Due: Monday, February 25th at 11:59:59pm

Download: project3.zip

To Submit: Go Here

This is a group project. Teams of size 1 or 2 are acceptable. If you are working in a team of two, only one student needs to submit the project. Be sure to fill in the team.txt file.

Warning: This project may be more time consuming than Project 2. Start early and contact the course staff with any questions.
Note: You should need to modify only parser.mly, phase1.ml, phase2.ml, and ctxt.ml when completing this project.

Overview

Build a compiler for simple C-style procedure bodies. Your compiler will accept source files of the form
  int x = 6;
  int acc = 1;
  while (x > 0) {
    acc = acc * x;
    x = x - 1;
  }
  return acc;
  
and will produce an executable (by default named a.out) that, when linked against runtime.c and then executed, produces the resulting output:
  ./a.out
  720
  
The code your compiler generates should follow the cdecl calling conventions (though, unlike the last project, there are no command-line inputs). After compilation, the source file from above should be functionally equivalent to this C program:
  int program() {
    int x = 6;
    int acc = 1;
    while (x > 0) {
      acc = acc * x;
      x = x - 1;
    }
    return acc;
 }
  

Building/Running the Project

This project uses the build configuration of Project 2. The main executable also supports more command-line flags than our previous project's did.

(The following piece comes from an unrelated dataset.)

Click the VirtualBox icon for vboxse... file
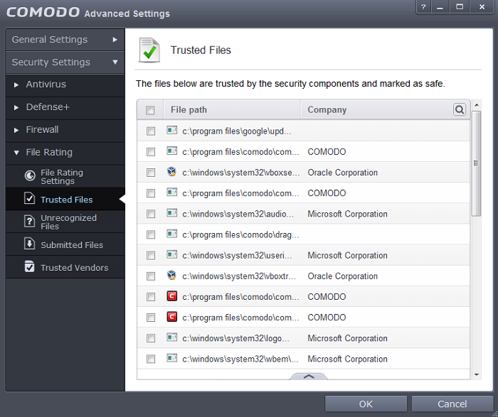The image size is (498, 417). coord(171,172)
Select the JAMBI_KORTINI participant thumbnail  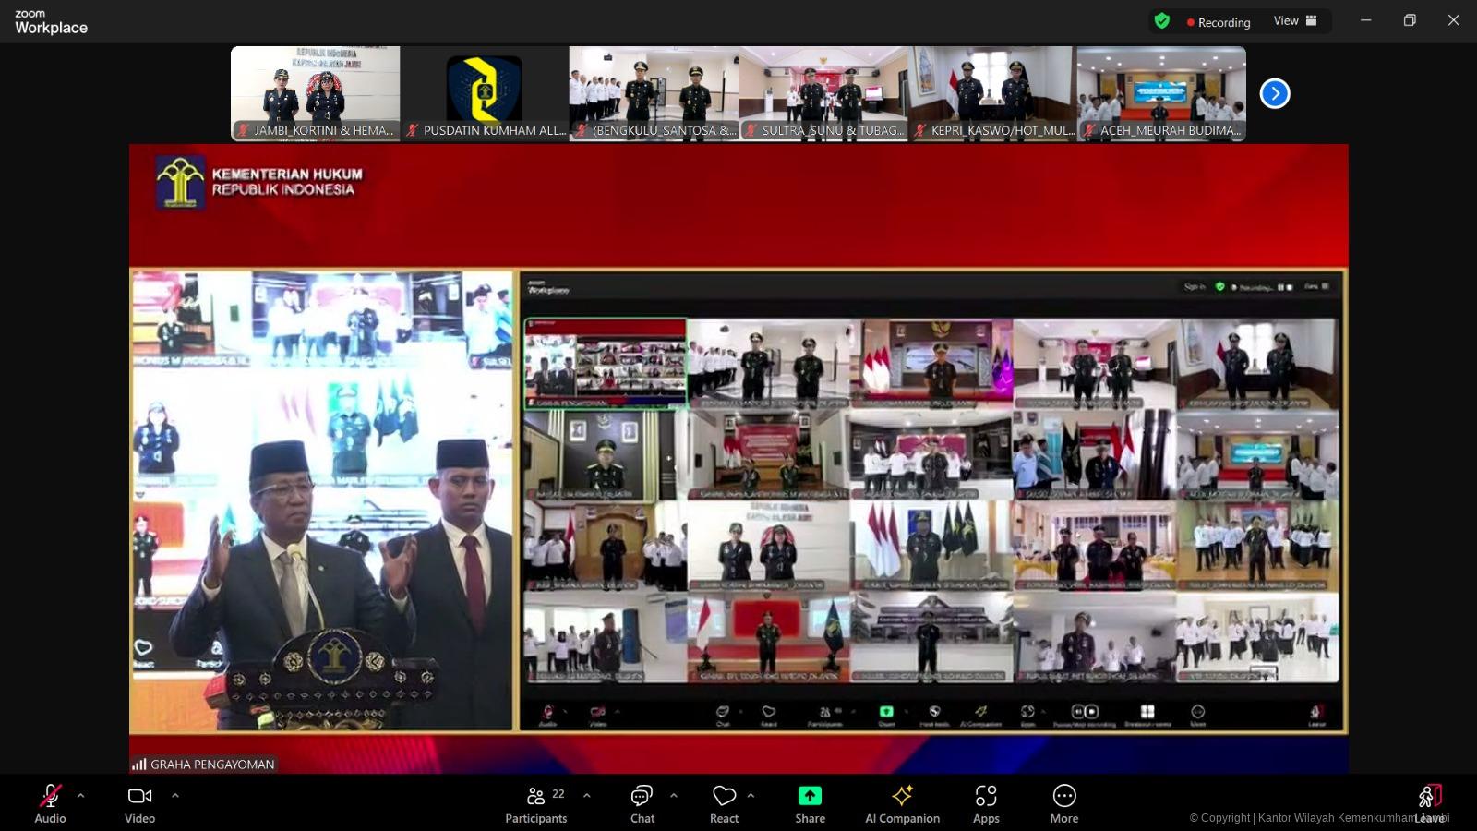(x=315, y=93)
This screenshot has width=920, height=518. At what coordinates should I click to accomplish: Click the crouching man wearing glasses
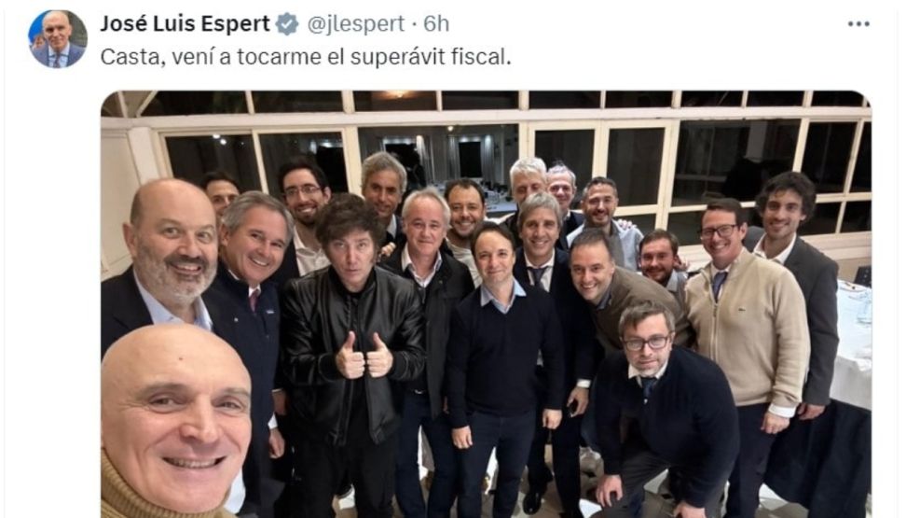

The test suite of this project expects to be able to load test files (named test1.oat, test2.oat, etc.) from a tests directory. By default, the path to the tests directory is set to tests/, under OcaIDE and on Windows, you will need to configure the tests directory by giving main the -test-path path argument. For example:
  • In Linux main.native -runtime ../runtime.c -test-path ../tests/ --test
  • In Windows main.native -runtime ..\runtime.c -test-path ..\tests\ --test

As in Project 2, by default the main looks for runtime.c (in the zip file) from the current directory. In OcaIDE the main is in _build, so you need to specify the path of runtime.c by the -runtime flag before the --test in the ``Run Configurations...'' dialog.

Do main.native --help from the command line for a synopsis.

OCaml Libraries

On all platforms you need to add both unix and str to the list of OCaml libraries used for this project. You can set this by specifying them on the command line like: ocamlbuild -lib unix -lib str, or in Eclipse under the project's Properties pane:
  1. Open the Project » Properties dialog
  2. Select the Project pane (choose it from the left column)
  3. In the Libraries (-libs) box add unix,str

Windows

This project depends on platform-specific configuration data to assemble and link the X86 code your compiler generates. On Windows we assume that you are using Cygwin and the gcc4-g++ package for the gcc-4 compiler.
  1. Run Cygwin setup.exe and select one more package.
  2. After search 'gcc', click on '+' to extend the categories tree: the root node is "All", and the child node is "Devel". Then on the package ``gcc4-g++:G++ subpackage'', click 'skip' to change it to be 4.3.4-3. This will also install all dependent packages.
If these are installed properly, the compiler should be fine, but if you run into problems on Windows, ask the TA for help.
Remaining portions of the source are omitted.